» **TRECHO DE ORIGEM**:
• • • •
Decisões judiciais: "indenização e internet"

Embora o senso comum ainda entenda que a internet seja "terra de ninguém", as decisões judiciais no Brasil (e no mundo) demonstram que há normas e princípios a serem seguidos, cabendo ao cidadão tomar as devidas cautelas.

Estejam certos que, se houver eventual imprudência, negligência, imperícia ou dolo ao prejudicar outrem, com certeza, o Poder Judiciário agirá. Basta ser provocado.
Neste sentido, apenas para promover a discussão e reflexão daqueles que se interessam pelo tema, citamos algumas decisões judiciais brasileiras que servirão de exemplos de como tem sido o entendimento majoritário sobre os temas envolvendo pedidos de indenização por fatos/atos utilizando-se a internet.

Então, vejamos o que o Egrégio Tribunal de Justiça do Estado de São Paulo e do Estado de Minas Gerais:COMPRA VIA INTERNET - VÍCIO DE QUALIDADE DO PRODUTO - DEMORA INJUSTIFICADA DE SUBSTITUIÇÃO DO BEM - DANO MORAL CONFIGURADO - CRITÉRIOS PARA FIXAÇÃO - RECURSO DESPROVIDO. - A entrega de produto diverso daquele adquirido pelo consumidor, através do site na internet, frustrando as legítimas expectativas criadas quando da sua aquisição, somada à ausência, injustificada, de sua entrega nos moldes em que foi adquirido, mesmo após o produto com vício ter sido recolhido pela vendedora, erigem-se em causa de indenização por danos morais, mormente considerando que o bem em referência é essencial para a regular funcionalidade de qualquer residência. - A reparação moral, embora não implique na reposição valorativa de uma perda, haverá de ser suficientemente expressiva, a fim de compensar a vítima pelos sofrimentos e transtornos sofridos, e, ao mesmo tempo, penalizar o causador do dano, ao viso de evitar a repetição de conduta do mesmo gênero (teoria do desestímulo), devendo, ainda, levar em conta o grau da culpa e a capacidade econômica do ofensor. (Apel. 1.0145.07.427478-1/001(1), publicação em 21/09/2009).
• • • •
» **DADOS FORNECIDOS**:
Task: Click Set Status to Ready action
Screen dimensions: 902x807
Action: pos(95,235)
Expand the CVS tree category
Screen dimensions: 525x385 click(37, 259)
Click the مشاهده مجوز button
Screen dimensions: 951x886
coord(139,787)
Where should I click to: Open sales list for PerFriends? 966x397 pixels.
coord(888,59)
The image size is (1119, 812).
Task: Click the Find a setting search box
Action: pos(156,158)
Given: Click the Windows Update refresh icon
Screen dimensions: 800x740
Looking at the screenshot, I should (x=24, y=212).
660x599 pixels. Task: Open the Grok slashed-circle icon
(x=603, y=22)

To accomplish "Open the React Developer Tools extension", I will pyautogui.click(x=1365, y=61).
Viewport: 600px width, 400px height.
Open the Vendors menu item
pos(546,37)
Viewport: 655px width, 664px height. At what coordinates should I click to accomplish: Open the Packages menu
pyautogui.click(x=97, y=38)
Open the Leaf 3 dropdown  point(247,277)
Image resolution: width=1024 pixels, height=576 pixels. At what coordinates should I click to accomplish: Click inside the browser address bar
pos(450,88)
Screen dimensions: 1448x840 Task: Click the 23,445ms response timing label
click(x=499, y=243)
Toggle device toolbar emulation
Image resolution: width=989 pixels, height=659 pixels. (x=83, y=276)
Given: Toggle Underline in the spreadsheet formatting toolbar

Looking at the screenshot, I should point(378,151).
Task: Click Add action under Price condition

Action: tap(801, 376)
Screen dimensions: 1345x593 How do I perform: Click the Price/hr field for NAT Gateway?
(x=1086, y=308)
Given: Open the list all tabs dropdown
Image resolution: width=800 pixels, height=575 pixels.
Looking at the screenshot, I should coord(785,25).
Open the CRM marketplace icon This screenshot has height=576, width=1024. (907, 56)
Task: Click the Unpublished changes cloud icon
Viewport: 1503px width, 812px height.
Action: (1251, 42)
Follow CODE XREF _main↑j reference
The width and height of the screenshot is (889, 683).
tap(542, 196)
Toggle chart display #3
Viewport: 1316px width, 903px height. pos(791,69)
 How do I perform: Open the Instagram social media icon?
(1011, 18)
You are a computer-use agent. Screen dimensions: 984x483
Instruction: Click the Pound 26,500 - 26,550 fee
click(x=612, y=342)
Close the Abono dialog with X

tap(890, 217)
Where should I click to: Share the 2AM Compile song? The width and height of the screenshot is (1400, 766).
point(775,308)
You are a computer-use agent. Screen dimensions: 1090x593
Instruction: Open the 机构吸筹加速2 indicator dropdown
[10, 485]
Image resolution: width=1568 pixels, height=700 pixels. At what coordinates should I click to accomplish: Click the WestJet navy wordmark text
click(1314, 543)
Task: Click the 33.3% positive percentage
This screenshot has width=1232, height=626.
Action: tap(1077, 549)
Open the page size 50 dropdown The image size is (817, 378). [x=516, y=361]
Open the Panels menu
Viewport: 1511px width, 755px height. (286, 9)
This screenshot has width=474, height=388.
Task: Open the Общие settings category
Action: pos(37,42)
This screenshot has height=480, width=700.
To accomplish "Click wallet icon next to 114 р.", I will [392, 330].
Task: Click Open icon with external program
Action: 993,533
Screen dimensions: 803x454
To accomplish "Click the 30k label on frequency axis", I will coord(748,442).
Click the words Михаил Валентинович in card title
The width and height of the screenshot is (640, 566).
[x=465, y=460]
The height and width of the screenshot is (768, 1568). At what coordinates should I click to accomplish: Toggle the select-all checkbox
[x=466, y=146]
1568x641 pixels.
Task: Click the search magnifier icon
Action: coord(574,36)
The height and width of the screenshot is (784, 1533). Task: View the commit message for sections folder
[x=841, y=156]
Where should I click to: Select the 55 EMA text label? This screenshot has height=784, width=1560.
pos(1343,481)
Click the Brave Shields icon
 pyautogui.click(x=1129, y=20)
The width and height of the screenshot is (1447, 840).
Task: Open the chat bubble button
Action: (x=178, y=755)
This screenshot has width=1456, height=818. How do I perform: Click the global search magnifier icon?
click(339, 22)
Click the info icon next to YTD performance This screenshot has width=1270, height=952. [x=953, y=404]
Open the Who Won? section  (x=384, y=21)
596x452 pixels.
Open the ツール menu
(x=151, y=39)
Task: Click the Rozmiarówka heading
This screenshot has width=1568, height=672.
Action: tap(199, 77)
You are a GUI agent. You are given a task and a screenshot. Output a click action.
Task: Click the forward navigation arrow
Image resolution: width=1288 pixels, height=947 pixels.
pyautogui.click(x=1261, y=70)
• • • •
» **TAREFA ESCRITA**: De acordo com o trecho sobre indenização e internet, quais dois fatores a reparação moral deve levar em conta?

» **RESULTADO**: O grau da culpa e a capacidade econômica do ofensor.